The Dayton Flyers play their first NCAA tournament game at UD Arena since 1985 tonight against Boise State in the First Four.

Thirty years and three days ago, the No. 9 seed Flyers lost 51-49 to No. 8 seed Villanova (box score here) in the first round in front of a crowd of 13,260. Dayton has played tournament games in Texas, Arizona, Washington, New York, Minnesota, New York again and Tennessee in all the years since.

Villanova used that victory over Dayton as a springboard to an unlikely NCAA title.

Here’s a look back at that game from SBNation.com and John Schaefer’s book, “The Villanova Miracle and 63 Other Dreams.”

Rollie Massimino took his #8 seed Wildcats and his perfect 7-0 record in the opening round of the NCAA tournament into Dayton, Ohio to face the #9 seed Dayton Flyers.
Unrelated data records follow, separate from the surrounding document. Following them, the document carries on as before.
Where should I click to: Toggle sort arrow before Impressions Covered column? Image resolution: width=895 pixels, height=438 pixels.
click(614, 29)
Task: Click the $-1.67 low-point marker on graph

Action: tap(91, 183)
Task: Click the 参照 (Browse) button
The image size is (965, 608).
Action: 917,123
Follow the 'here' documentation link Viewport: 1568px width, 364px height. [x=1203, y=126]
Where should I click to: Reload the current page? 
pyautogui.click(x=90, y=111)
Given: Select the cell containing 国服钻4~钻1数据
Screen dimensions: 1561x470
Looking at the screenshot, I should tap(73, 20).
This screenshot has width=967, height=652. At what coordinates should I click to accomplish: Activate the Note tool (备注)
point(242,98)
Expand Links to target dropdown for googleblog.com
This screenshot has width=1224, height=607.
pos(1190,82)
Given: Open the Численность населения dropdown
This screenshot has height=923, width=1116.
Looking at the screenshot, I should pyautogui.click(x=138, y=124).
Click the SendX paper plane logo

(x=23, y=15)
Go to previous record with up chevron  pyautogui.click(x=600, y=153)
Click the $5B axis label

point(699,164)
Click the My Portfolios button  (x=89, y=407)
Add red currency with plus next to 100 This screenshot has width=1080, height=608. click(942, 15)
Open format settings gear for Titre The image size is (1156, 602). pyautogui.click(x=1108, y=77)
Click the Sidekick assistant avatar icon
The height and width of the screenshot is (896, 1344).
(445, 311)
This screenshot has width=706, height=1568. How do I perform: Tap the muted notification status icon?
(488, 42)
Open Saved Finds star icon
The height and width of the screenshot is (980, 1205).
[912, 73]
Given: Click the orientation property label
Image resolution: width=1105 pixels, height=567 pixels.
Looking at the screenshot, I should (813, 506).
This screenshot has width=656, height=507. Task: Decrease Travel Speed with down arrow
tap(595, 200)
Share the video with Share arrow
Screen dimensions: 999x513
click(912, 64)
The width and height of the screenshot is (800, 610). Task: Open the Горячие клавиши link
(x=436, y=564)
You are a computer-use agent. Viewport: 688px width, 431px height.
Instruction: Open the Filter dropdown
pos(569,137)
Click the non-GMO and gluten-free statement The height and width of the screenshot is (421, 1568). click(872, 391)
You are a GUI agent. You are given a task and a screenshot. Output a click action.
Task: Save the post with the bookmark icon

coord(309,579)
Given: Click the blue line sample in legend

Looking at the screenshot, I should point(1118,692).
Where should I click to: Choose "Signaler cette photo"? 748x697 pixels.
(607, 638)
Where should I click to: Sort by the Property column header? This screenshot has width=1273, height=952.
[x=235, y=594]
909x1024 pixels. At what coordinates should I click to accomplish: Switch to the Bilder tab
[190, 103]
Rollie was disappointed by his #8 seeding, but having to face Dayton on their home court, where they only lost twice all year, made him absolutely livid. He used the NCAA’s slight to motivate his team. His Cats responded with a 51-49 victory in a game that could have gone either way.

“Dayton was able to go toe-to-toe with Villanova thanks to some dead-eye foul shooting. The Flyers made all 17 of their attempts and had the sellout crowd of 13,260 roaring when they took a 49-47 lead, but Pinckney silenced the throng with a game-tying layup with 3:34 remaining.” (1)

“Ed Pinckney was the best player on the floor, finishing with a game-high 20 points while completely dominating Dayton star Dave Colbert, whose 5 points were 13 below his season average. “We’re just too small,” Flyers coach Don Donoher bemoaned. “And Pinckney is such a force in there, it was hard for Dave to go inside to get post-up shots.”

FoxSports.com published an excellent oral history of the 1985 Villanova team with quite a bit on the game versus Dayton.

STEVE LAPPAS, assistant coach: (Dayton coach Don) Donoher was such a great coach with no clock, and they were holding the ball with the score tied (at 49-49, with three minutes left in the game). Then Pres stole the ball from Anthony Grant in the corner (with 2:40 to go).

PRESSLEY: It was really just a matter of where (Grant) had the ball. It was really wide open, right in my face, like, “I know you can’t take this.” I was almost like, “Please, are you serious? I’ve got quick hands. I’m a defensive specialist.” It wasn’t a difficult thing; it was there and I took it, and that’s all there was to it. It wasn’t anything magical, I just reached out and grabbed the ball.

BUONAGURO: That was the play that turned the game, that steal. They were holding the ball and it kind of turned the momentum around. They had gone to a delay and we were the ones who were able to convert.